— start Records to use —
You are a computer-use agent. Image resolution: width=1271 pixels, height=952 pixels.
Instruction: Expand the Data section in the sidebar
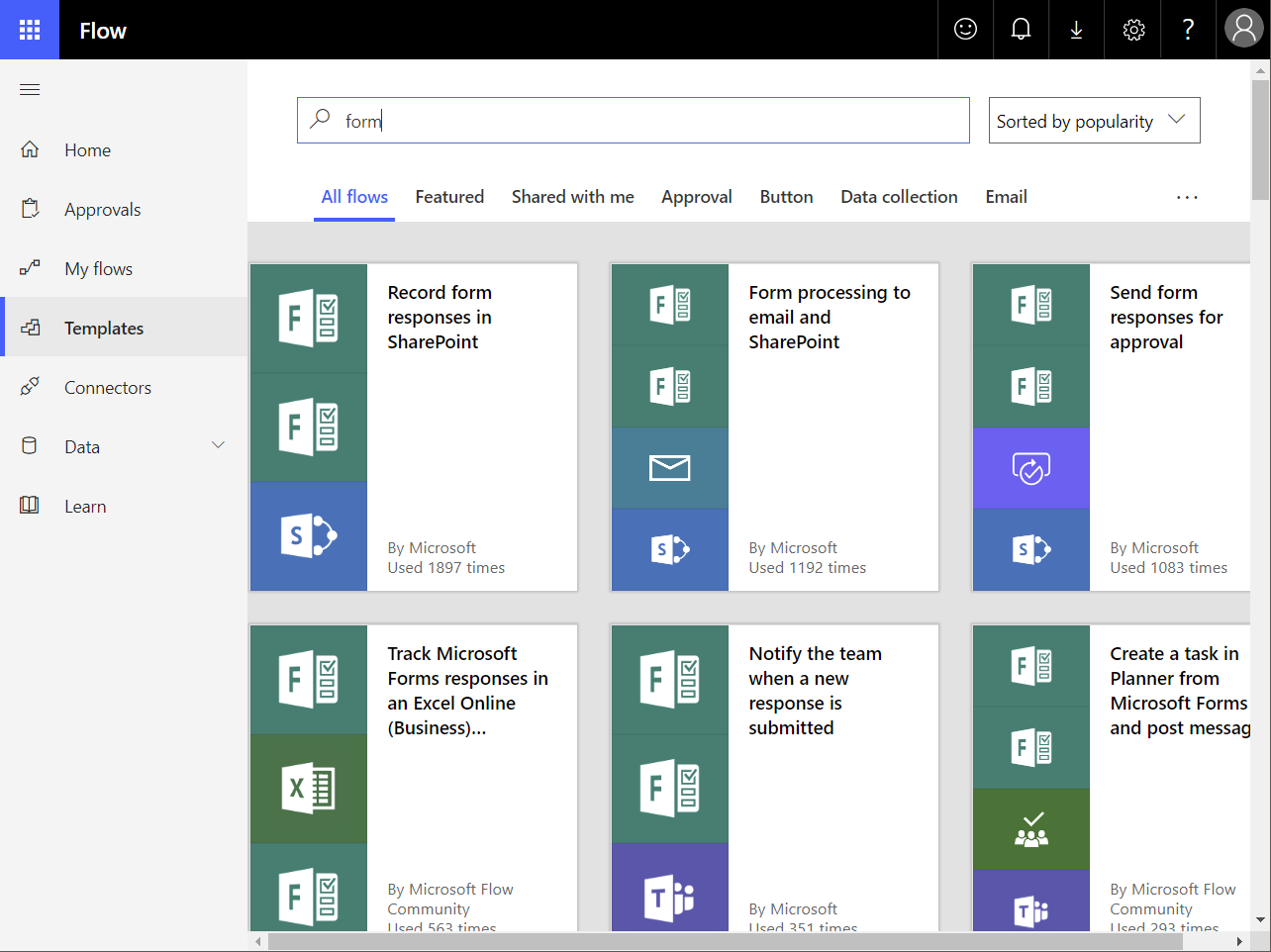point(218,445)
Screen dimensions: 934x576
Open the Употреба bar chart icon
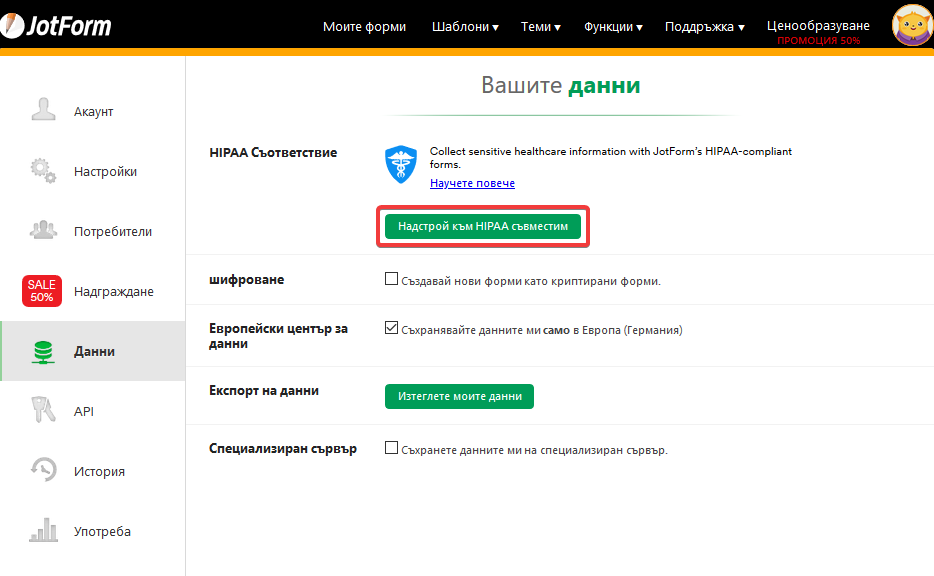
— end Records to use —
● Task objective: Rewrite these lines with "sidebar" changed to "side panel" and everything else kept the same. Leave the pictures out.

● Answer to the task:
You are a computer-use agent. Image resolution: width=1271 pixels, height=952 pixels.
Instruction: Expand the Data section in the side panel
point(218,445)
Screen dimensions: 934x576
Open the Употреба bar chart icon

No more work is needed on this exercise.